If you’ve got a few hundred thousand dollars to spare annually and the desire to have an amphitheater bear your name, the City of Raleigh wants to make a deal. Last week, North Carolina’s Alcoholic Beverage Control Commission rejected a request by the city and local beer distributor Harris Wholesale to name the new $2.5 million, 5,500-capacity Raleigh Amphitheater and Festival Site for Bud Light.

The deal would have earned the city $1.5 million over the next five years; now, unless the amphitheater’s management at Raleigh Convention Center can find a new sponsor, and fast, that burden might return to taxpayers.

“I thought it was admirable that we were trying to save taxpayers money,” Raleigh Convention Center Director Roger Krupa said after the decision, “and I thought it was admirable that there were people worried about substance abuse.”

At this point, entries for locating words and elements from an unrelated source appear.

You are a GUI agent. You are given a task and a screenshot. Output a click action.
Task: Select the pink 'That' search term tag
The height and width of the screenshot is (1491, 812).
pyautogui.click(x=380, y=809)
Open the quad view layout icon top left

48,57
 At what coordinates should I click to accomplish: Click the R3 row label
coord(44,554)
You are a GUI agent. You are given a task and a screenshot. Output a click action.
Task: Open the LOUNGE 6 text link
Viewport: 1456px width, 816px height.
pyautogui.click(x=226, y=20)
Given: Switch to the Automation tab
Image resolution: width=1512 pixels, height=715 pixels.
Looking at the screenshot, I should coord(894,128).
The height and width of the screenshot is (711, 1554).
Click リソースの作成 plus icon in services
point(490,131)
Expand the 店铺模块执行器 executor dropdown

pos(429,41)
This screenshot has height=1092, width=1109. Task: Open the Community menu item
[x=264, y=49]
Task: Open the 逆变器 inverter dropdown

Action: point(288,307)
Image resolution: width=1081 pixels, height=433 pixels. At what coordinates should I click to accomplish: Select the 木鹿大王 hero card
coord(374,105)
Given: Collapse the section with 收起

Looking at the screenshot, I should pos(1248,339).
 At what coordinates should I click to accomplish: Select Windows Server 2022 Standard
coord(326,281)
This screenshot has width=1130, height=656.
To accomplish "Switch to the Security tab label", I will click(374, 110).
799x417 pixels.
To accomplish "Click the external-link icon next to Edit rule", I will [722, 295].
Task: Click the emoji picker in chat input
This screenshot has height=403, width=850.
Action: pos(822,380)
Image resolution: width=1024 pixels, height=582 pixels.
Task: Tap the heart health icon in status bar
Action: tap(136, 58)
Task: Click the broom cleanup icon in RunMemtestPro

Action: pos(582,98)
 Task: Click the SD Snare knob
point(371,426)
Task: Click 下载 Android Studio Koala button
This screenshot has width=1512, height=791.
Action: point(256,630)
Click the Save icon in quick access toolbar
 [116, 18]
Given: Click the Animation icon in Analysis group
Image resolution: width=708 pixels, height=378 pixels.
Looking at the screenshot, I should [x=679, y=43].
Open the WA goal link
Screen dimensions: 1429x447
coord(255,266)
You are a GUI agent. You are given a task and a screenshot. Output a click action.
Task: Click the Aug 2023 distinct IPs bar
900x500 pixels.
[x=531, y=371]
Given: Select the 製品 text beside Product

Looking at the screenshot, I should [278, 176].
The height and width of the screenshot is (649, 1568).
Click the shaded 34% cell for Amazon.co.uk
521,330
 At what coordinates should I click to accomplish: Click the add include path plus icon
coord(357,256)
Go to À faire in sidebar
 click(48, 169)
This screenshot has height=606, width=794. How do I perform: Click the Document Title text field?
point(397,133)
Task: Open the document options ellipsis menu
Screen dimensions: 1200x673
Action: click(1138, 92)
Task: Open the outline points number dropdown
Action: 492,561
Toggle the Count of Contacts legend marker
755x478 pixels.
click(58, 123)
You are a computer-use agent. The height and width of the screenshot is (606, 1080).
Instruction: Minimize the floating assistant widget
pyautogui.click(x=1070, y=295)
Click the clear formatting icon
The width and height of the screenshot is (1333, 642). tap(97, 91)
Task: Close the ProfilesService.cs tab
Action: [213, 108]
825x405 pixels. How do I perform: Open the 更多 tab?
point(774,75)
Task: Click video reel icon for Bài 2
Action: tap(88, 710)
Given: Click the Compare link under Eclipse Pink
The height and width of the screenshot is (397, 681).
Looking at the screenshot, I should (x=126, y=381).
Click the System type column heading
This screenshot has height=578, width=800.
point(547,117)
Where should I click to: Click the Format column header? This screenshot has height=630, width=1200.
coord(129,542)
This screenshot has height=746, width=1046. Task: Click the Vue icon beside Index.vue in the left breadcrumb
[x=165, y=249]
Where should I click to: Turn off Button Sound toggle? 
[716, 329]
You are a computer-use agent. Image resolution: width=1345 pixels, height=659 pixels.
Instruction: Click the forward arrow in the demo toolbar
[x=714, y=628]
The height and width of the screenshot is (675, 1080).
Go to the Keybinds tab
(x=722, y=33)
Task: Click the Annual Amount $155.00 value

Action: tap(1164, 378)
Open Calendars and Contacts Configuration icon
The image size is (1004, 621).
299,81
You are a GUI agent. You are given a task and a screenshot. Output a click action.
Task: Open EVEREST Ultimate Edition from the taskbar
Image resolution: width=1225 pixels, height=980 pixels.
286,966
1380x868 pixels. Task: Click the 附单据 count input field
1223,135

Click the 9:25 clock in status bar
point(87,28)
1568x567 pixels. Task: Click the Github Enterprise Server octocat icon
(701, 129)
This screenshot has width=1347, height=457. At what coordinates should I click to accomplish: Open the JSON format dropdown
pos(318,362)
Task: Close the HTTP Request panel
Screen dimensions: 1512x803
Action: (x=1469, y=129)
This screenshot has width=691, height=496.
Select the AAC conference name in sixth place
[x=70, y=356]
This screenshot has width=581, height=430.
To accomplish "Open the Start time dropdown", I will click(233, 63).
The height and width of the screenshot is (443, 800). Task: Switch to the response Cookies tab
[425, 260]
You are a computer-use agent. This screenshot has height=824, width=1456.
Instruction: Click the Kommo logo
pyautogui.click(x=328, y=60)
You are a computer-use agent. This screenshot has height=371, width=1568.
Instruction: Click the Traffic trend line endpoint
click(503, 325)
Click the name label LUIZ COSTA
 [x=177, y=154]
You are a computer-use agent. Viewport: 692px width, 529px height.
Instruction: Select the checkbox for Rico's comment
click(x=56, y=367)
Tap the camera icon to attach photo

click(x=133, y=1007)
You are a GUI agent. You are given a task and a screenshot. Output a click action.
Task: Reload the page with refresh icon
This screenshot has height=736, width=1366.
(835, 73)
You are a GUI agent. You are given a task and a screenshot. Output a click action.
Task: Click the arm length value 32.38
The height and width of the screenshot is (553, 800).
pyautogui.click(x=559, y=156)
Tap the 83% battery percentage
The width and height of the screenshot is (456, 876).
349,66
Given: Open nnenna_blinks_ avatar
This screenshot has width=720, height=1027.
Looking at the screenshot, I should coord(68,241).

The name would have set a precedent for the state, which strictly limits public alcohol advertising on the exterior of facilities that sell alcohol and, with Wednesday’s decision, has yet to allow a public space to be named for a brand of alcoholic beverage.

“The Alcoholic Beverage Control Commission is not here to condemn alcohol as an industry, but we are here to regulate the alcohol industry,” said ABC Commission Chairman Jonathan Williams. “And it’s a highly competitive industry. The dynamics of opening up this kind of competition in the advertising field would be difficult to contain.”

And so the convention center remains in the difficult position of finding a sponsor with deep pockets in a struggling economy and nearly three weeks into the amphitheater’s inaugural season. Krupa said they’re on the trail: An hour after the ABC Commission delivered its decision, the city issued a press release”City seeks other naming rights opportunities for downtown amphitheater”in which Raleigh Mayor Charles Meeker pledged that other sponsors were being pursued. Krupa said he returned immediately to his office last week after hearing the verdict and re-established connections with bygone bidders. A handful are interested in moving forward, Krupa said, though some aren’t interested in the full $300,000 annual commitment.

“I got a quick response from one person, and he said, ‘I’ll give you X.’ I said, ‘Oh, no, no, we don’t want that.’ It was a fire sale number,” Krupa explained, laughing. “I don’t think we’re interested in selling at a lesser number right now.”

Krupa did seem flexible, though, refusing to rule out the idea of sponsorship split among several partners or, if no one secures the naming rights by next year, simply allowing a company to put their brand on a series, as Harris Wholesale did for Bud Light Presents Raleigh Downtown Live.

And Harris isn’t out of the picture either, said Krupa. Though the beer distributor can’t sponsor the entire venue per last week’s decision, they will be involved with the amphitheater in some fashion. How, though, depends on who eventually emerges as the sponsor.

“Each company will want something in value. Will they want media value? Will they want presenter value? Do they want access to performers? Will they want seats? Will they want signage?” Krupa said, explaining that the city is willing to work with potential sponsors to satisfy them. “It depends on who the players are left at the table in the next few weeks.”

Krupa said he’s not anxious about the lack of sponsorship and that the ABC Commission’s decision doesn’t anger him. Seven people spoke against the potential sponsorship deal at last week’s hearing, including three Raleigh high school students paid by Youth Empowerment Solutions, a statewide organization that opposes alcohol and tobacco advertising. Both Krupa and Assistant Director Doug Grissom attended the meeting, and more than 55 percent of about 1,600 respondents to a City of Raleigh survey said they supported the name. No one spoke on behalf of Raleigh Convention Center, though.

“Being a public body, it’s hard for us to argue with another judiciary organization about what is right and wrong. That just seems inappropriate,” says Krupa. “We simply put the ask in, and we were simply told, ‘Nah, not a good idea.”


If you saw Phoenix and The Love Language play Koka Booth Amphitheatre at Regency Park in Cary earlier this month, you might’ve noticed the chest-rattling bass during “Love Like a Sunset,” the eight-minute epic by the French rockers. Though the venue’s been consistently harangued for its town-enforced low decibel requirements since opening in 2001, the show was plenty loud.

Indeed, venue officials boosted the decibel limit from 92 at the mixing position to 95 for the Friday night concert, thanks to a provision approved by the Cary Town Council last November that allows concert promoters to boost the volume in the space for three shows each season. The town’s cultural arts manager, Lyman Collins, said a similar boost had been granted for May’s My Morning Jacket show, though that show generated fan and band complaints regarding low volume. The Phoenix concert generated no complaints from residents in the neighborhoods adjacent to the venue.

During the next year, Collins said, the venue will continue to evaluate and adjust its current sound system, a process that might include determining optimal placements for the amphitheater’s speakers for specific categories of showswhether they’re rock, country or blues.

“Our goal is to have great sound in the venue for both the audience and the artist, while having as minimal an impact as possible on the neighborhood,” said Collins. “We’re going to continue to strive to figure out the best way to achieve that.”